Work instruction 1 |
Decide whether each statement below agrees with the surgery backlog text. Answer yes or no for each, and quote the words from the text that settle it.
(a) Cleveland Clinic had a buffer of both hospital beds and ICU beds.
(b) AHN's systemwide backlog came to about 5,000 cases.
(c) The Tri-State Surgery Center is headquartered in Allegheny County.
Work instruction 2 | Duplicate the part of the surgery backlog text starting with "Dr. Sri Chalikonda, chief" and going on through "during the shutdown.".
Work instruction 3 | In the surgery backlog text, what position does Dr. Conor Delaney hold?

Text block |
--------------------

Other health networks, like Cleveland Clinics and the Allegheny Health Network, said their systems are big enough and that they had enough room and staff to avoid those types of difficult decisions.

“I think we were lucky in the size of our system,” said Dr. Conor Delaney, chairman of the Digestive Disease and Surgery Institute at Cleveland Clinic. “We had a buffer of hospital beds and ICU beds.”

Dr. Sri Chalikonda, chief officer of medical operations at AHN, said that systemwide, they had a backlog of about 3,000 cases that needed to be rescheduled due to the state shutdown. Since being allowed by the state to continue those procedures, each of those patients “has been seen or offered surgery,” he said.

“We did not hold on any procedure that met the definition of urgent or potentially life-threatening,” Chalikonda said. “We had to be very, very efficient to get through our backlog.”

Kelly Ankrom, executive director at the Tri-State Surgery Center headquartered in Washington County, Pennsylvania, said she had surgeons and physicians calling her facility desperate to get patients in for operations during the shutdown.

--------------------

Data to examine |

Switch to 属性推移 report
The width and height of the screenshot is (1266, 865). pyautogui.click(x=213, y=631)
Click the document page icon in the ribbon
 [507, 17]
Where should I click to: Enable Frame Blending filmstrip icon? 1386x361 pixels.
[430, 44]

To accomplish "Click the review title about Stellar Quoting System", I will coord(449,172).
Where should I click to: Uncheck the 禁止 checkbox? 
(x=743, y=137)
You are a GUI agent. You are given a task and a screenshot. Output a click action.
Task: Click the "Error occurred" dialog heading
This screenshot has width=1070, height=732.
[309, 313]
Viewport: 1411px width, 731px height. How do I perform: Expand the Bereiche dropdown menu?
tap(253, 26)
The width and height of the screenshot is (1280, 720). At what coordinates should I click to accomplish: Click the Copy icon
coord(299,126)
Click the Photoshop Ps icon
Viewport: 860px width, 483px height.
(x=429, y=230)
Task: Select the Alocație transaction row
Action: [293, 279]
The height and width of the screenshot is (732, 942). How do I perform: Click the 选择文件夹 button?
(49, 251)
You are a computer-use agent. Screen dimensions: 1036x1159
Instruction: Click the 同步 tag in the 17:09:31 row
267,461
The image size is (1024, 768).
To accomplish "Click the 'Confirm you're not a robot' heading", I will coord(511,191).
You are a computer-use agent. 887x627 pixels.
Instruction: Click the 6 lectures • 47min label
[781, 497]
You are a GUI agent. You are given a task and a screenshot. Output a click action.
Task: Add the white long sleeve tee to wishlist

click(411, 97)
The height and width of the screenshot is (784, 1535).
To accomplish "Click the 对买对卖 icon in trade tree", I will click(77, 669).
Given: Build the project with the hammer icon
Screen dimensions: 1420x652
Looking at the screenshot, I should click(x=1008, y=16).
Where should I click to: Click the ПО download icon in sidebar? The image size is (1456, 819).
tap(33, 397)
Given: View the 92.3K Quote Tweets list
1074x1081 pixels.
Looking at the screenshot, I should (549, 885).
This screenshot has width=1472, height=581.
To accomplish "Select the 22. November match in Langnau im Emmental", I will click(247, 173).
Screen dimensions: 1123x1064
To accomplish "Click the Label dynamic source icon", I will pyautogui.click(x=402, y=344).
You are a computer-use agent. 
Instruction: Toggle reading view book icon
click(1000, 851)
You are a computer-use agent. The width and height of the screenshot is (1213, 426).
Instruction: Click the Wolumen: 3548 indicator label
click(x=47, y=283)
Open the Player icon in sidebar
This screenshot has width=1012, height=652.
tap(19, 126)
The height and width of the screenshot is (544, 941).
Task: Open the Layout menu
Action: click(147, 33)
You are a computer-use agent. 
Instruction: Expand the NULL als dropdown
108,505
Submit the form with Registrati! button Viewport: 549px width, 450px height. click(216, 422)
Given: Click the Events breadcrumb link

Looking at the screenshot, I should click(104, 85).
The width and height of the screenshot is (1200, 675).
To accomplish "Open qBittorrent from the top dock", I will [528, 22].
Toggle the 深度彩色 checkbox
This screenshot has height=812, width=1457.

--------------------

Written reply 1 |
(a) Yes: "We had a buffer of hospital beds and ICU beds."
(b) No: "they had a backlog of about 3,000 cases"
(c) No: "headquartered in Washington County, Pennsylvania"

Written reply 2 |
Dr. Sri Chalikonda, chief officer of medical operations at AHN, said that systemwide, they had a backlog of about 3,000 cases that needed to be rescheduled due to the state shutdown. Since being allowed by the state to continue those procedures, each of those patients “has been seen or offered surgery,” he said.

“We did not hold on any procedure that met the definition of urgent or potentially life-threatening,” Chalikonda said. “We had to be very, very efficient to get through our backlog.”

Kelly Ankrom, executive director at the Tri-State Surgery Center headquartered in Washington County, Pennsylvania, said she had surgeons and physicians calling her facility desperate to get patients in for operations during the shutdown.

Written reply 3 | He is chairman of the Digestive Disease and Surgery Institute at Cleveland Clinic.